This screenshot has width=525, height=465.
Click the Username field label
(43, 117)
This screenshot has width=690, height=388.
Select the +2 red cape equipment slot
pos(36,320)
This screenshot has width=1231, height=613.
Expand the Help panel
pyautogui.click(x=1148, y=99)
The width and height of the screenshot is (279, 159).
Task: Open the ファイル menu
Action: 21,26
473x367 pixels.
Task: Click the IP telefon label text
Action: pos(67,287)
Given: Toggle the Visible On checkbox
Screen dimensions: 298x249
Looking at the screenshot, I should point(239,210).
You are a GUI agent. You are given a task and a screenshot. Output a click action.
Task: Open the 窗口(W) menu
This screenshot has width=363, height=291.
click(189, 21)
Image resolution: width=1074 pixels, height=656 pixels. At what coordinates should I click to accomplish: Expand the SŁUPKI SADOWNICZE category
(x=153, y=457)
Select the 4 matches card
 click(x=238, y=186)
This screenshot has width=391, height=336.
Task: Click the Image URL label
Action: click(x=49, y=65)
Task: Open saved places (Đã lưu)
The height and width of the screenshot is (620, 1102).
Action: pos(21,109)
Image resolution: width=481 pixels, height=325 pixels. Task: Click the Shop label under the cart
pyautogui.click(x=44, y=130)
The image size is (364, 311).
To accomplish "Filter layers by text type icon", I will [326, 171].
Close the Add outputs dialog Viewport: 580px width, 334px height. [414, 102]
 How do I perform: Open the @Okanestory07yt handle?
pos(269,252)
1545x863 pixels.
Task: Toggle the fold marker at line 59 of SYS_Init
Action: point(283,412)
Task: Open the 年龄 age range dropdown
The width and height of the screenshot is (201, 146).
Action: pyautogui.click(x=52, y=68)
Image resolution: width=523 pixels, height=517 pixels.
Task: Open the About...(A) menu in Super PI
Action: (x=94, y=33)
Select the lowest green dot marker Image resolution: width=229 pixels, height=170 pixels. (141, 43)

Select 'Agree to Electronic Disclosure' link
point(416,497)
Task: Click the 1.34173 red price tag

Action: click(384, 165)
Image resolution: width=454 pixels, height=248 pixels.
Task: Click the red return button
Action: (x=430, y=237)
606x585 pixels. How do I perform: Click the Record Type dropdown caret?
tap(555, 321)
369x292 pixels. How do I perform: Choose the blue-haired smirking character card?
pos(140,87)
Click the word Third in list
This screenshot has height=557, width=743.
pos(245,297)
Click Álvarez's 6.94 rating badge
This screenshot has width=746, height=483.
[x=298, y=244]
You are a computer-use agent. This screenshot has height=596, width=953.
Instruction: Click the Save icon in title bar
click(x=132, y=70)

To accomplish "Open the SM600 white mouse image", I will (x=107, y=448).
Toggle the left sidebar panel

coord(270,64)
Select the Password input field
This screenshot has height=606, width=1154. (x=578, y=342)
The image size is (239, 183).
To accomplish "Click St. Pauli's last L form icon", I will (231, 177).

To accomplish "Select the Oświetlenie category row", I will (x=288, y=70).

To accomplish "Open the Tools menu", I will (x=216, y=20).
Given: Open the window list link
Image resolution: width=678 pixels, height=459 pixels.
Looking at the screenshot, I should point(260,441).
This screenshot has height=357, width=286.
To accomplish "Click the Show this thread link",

EXERCISE DESCRIPTION:
Set down the data once more, exactly as shown above.

EXERCISE OUTPUT:
This screenshot has width=525, height=465.
Click the Username field label
(43, 117)
This screenshot has width=690, height=388.
Select the +2 red cape equipment slot
pos(36,320)
This screenshot has width=1231, height=613.
Expand the Help panel
pyautogui.click(x=1148, y=99)
The width and height of the screenshot is (279, 159).
Task: Open the ファイル menu
Action: 21,26
473x367 pixels.
Task: Click the IP telefon label text
Action: pos(67,287)
Given: Toggle the Visible On checkbox
Screen dimensions: 298x249
Looking at the screenshot, I should point(239,210).
You are a GUI agent. You are given a task and a screenshot. Output a click action.
Task: Open the 窗口(W) menu
This screenshot has width=363, height=291.
click(189, 21)
Image resolution: width=1074 pixels, height=656 pixels. At what coordinates should I click to accomplish: Expand the SŁUPKI SADOWNICZE category
(x=153, y=457)
Select the 4 matches card
 click(x=238, y=186)
This screenshot has width=391, height=336.
Task: Click the Image URL label
Action: click(x=49, y=65)
Task: Open saved places (Đã lưu)
The height and width of the screenshot is (620, 1102).
Action: pos(21,109)
Image resolution: width=481 pixels, height=325 pixels. Task: Click the Shop label under the cart
pyautogui.click(x=44, y=130)
The image size is (364, 311).
To accomplish "Filter layers by text type icon", I will [326, 171].
Close the Add outputs dialog Viewport: 580px width, 334px height. [414, 102]
 How do I perform: Open the @Okanestory07yt handle?
pos(269,252)
1545x863 pixels.
Task: Toggle the fold marker at line 59 of SYS_Init
Action: point(283,412)
Task: Open the 年龄 age range dropdown
The width and height of the screenshot is (201, 146).
Action: pyautogui.click(x=52, y=68)
Image resolution: width=523 pixels, height=517 pixels.
Task: Open the About...(A) menu in Super PI
Action: (x=94, y=33)
Select the lowest green dot marker Image resolution: width=229 pixels, height=170 pixels. (141, 43)

Select 'Agree to Electronic Disclosure' link
point(416,497)
Task: Click the 1.34173 red price tag

Action: click(384, 165)
Image resolution: width=454 pixels, height=248 pixels.
Task: Click the red return button
Action: (x=430, y=237)
606x585 pixels. How do I perform: Click the Record Type dropdown caret?
tap(555, 321)
369x292 pixels. How do I perform: Choose the blue-haired smirking character card?
pos(140,87)
Click the word Third in list
This screenshot has height=557, width=743.
pos(245,297)
Click Álvarez's 6.94 rating badge
This screenshot has width=746, height=483.
[x=298, y=244]
You are a computer-use agent. This screenshot has height=596, width=953.
Instruction: Click the Save icon in title bar
click(x=132, y=70)

To accomplish "Open the SM600 white mouse image", I will (x=107, y=448).
Toggle the left sidebar panel

coord(270,64)
Select the Password input field
This screenshot has height=606, width=1154. (x=578, y=342)
The image size is (239, 183).
To accomplish "Click St. Pauli's last L form icon", I will (231, 177).

To accomplish "Select the Oświetlenie category row", I will (x=288, y=70).

To accomplish "Open the Tools menu", I will (x=216, y=20).
Given: Open the window list link
Image resolution: width=678 pixels, height=459 pixels.
Looking at the screenshot, I should point(260,441).
This screenshot has height=357, width=286.
To accomplish "Click the Show this thread link",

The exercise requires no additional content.